Depuis le début des années 1980, l'apparition des quartiers gays a participé à la visibilité croissante de l'homosexualité dans les sociétés occidentales. Mais que sait-on exactement de ces espaces urbains spécifiques ? Comment sont-ils nés ? Qui s'y installe et pourquoi ? Comment les citadins les pratiquent-ils et les vivent-ils au quotidien ? Une enquête sociologique menée à Paris et Montréal permet de dépasser les clichés et les stéréotypes sur des espaces fortement médiatisés, mais finalement peu connus. En revenant sur la naissance de ces espaces, l'enquête montre comment les gays ont participé ici à la gentrification des métropoles par leur nouvelle présence commerciale, résidentielle et symbolique au centre-ville. Elle montre aussi que, loin de constituer des ghettos communautaires, ces quartiers voient cohabiter des trajectoires, des modes de vie et des identités socialement différenciées.

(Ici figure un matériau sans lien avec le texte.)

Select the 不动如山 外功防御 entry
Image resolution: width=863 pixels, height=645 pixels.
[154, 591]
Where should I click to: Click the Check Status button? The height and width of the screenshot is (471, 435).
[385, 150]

La comparaison entre Paris et Montréal révèle enfin des convergences internationales, mais aussi des spécificités locales et nationales : les formes urbaines, les usages concrets et les représentations que suscitent les quartiers gays traduisent des rapports différenciés à la ville et à l'homosexualité selon les sociétés.

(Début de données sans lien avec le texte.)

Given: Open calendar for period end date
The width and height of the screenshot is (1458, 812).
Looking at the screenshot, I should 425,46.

Un essai beaucoup plus proche de l'enquête sociologie que je ne l'aurais imaginé, l'essentiel de l'ouvrage tournant autour de l'enquête d'une cinquantaine de personne dans les quartiers du Village (Montréal) et du Marais (Paris) que de la construction des lieux eux-mêmes bien que le premier chapitre aborde les questions d'émergence des quartiers et un peu comment ils se sont construits à partir des commerces qui s'y sont installés, puis, dans le deuxième chapitre, un peu les questions d'image qui se forment et sont utilisés pour en faire la promotion.
Les enquêtes sont cependant vraiment fascinantes dans la préhension qu'ont les habitants du quartier, de leurs entourages, des commerces, de leurs voisins, etc. C'est une vaste enquête avec un paysage démographique assez divers (tous des hommes gais toutefois). L'auteur étant français, on sent définitivement une meilleure connaissance du Marais ou du moins une meilleure mise en avant des dynamiques qui occupent ce quartier, le Village faisant souvent office de dernier exemple ou de seul exemple dans une liste bien que la partie historique est bien maîtrisée ainsi que les lieux mentionnés.
On aborde aussi de manière intéressant la gentrification ainsi que la "gaytrification", comment elle se manifeste, à travers les différentes couches sociales, comment elle est entraînée, mais aussi comment la population étudiée la perçoit.